In this paper, we propose an improved particle swarm optimization (PSO) algorithm with adaptive search space function and elite reservation strategy to estimate F-ISPB. This method can accurately estimate the F-ISPB in real time in the single-epoch positioning mode, even in the case of receiver restart. This will greatly increase the robustness of the inter-system differenced model applied in real complex scenarios.

Compared with the standard PSO, the improved PSO proposed in this paper can effectively avoid particles falling into local optimum prematurely. The adaptive search space function can transform the particle swarm into another search space for exploration when the F-ISPB value is close to the search boundary. After transforming the search space, the F-ISPB value will not be close to the boundary of the search space, which can effectively avoid the particle swarm falling into local optimum. Since the integer part of the ISPB will be absorbed by the integer carrier phase ambiguity, the effect of positioning will not be affected by the transformation of the search space. Because the F-ISPB value has good stability, it makes it possible to put forward the elite retention strategy. The elite retention strategy can make the particle swarm converge faster and more accurately. Even if the receiver is restarted, the elite particles will not affect the re-estimation of the F-ISPB value.

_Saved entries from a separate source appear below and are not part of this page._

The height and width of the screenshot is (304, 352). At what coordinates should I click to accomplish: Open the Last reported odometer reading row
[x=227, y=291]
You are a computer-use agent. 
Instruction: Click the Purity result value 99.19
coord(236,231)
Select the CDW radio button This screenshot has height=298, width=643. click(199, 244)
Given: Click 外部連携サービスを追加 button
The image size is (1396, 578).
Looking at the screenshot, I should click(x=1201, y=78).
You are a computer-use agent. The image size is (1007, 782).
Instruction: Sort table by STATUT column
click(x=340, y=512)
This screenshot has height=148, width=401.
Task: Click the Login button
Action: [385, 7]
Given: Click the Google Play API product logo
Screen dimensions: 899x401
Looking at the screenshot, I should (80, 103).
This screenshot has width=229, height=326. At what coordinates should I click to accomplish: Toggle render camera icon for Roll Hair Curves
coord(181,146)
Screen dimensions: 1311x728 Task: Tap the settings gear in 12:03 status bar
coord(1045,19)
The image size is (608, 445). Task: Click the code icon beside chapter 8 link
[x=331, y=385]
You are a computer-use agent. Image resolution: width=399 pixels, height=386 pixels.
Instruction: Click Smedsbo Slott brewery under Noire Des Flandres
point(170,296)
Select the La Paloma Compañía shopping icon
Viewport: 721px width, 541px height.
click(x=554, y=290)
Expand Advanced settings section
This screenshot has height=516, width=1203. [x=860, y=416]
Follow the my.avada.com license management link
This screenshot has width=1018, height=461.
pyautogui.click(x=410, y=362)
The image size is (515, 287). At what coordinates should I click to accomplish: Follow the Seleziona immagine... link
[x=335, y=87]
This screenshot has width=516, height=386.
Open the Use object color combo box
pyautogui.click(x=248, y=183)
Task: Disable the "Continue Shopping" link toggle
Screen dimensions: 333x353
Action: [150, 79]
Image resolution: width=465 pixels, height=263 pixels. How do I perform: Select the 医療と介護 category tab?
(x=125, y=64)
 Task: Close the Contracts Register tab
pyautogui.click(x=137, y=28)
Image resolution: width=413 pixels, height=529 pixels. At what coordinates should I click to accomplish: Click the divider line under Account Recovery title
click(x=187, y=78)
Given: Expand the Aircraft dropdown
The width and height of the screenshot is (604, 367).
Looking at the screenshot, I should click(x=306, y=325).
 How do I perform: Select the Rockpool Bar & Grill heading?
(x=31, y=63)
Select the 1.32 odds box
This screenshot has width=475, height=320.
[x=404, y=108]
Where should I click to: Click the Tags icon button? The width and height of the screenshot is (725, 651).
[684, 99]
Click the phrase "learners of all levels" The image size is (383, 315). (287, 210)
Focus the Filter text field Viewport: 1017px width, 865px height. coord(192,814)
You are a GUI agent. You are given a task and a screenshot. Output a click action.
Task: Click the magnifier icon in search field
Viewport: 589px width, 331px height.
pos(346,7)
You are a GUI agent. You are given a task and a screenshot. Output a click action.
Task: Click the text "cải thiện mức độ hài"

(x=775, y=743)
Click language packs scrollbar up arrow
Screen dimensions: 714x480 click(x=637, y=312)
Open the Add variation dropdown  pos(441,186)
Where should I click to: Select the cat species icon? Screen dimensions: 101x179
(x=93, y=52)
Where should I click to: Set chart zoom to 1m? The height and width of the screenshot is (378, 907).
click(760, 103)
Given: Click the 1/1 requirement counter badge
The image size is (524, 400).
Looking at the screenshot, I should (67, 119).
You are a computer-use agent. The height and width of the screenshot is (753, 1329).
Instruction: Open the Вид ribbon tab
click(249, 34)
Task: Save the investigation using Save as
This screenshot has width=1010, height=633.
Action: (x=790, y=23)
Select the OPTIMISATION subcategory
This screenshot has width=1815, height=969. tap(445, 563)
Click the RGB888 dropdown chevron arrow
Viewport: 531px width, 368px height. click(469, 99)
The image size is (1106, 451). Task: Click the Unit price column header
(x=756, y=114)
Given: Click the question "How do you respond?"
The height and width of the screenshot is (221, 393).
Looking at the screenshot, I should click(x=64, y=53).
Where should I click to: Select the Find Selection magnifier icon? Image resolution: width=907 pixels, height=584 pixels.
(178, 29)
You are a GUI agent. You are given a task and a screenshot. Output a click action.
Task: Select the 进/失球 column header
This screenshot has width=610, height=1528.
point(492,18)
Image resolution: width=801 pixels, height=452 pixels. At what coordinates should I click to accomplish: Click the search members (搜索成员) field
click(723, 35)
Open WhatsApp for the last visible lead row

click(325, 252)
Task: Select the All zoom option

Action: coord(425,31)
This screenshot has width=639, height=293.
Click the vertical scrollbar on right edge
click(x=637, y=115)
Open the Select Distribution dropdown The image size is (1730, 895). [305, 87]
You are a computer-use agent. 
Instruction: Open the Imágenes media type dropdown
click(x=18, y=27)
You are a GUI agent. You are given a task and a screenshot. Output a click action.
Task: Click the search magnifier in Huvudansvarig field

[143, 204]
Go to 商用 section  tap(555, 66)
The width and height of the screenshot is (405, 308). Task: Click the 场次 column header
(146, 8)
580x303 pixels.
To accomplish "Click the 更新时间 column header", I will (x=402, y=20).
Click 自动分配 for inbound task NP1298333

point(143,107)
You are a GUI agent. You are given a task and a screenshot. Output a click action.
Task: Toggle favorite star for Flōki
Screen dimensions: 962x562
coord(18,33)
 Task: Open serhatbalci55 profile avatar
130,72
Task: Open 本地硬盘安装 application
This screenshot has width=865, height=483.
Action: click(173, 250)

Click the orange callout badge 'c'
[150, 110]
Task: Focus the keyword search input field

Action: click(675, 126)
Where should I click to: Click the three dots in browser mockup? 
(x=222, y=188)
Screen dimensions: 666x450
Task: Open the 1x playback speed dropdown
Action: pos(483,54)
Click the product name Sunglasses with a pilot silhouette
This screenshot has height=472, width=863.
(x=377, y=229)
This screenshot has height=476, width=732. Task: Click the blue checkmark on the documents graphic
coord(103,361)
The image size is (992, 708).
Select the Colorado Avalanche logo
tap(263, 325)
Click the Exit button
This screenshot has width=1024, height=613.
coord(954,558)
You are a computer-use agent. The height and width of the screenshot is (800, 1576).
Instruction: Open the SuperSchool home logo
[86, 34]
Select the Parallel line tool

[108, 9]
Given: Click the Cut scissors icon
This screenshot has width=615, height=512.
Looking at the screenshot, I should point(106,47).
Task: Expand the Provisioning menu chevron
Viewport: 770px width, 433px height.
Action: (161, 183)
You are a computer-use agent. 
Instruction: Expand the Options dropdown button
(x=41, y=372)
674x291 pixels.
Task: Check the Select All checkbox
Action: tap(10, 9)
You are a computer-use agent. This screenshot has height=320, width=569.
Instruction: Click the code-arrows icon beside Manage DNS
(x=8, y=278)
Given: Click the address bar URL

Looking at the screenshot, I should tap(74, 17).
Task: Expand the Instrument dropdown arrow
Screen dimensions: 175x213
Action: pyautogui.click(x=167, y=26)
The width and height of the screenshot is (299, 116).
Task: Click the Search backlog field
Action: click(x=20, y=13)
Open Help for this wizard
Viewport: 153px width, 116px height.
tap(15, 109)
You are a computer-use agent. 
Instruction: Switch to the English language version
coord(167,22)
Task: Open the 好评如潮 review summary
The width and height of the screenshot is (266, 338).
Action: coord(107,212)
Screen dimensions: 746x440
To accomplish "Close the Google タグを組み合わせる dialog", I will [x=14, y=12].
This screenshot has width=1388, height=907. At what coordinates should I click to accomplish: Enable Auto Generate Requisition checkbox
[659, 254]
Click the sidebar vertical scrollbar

Compared with the classical intra-system differenced model, the inter-system differenced model based on improved PSO increases the redundant observations and improves the strength of the model. The inter-system differenced model based on improved PSO is superior to the classical intra-system differenced model in both ambiguity success rate and positioning accuracy. Additionally, the fewer the number of visible satellites, the more obvious the advantage of the difference model between systems.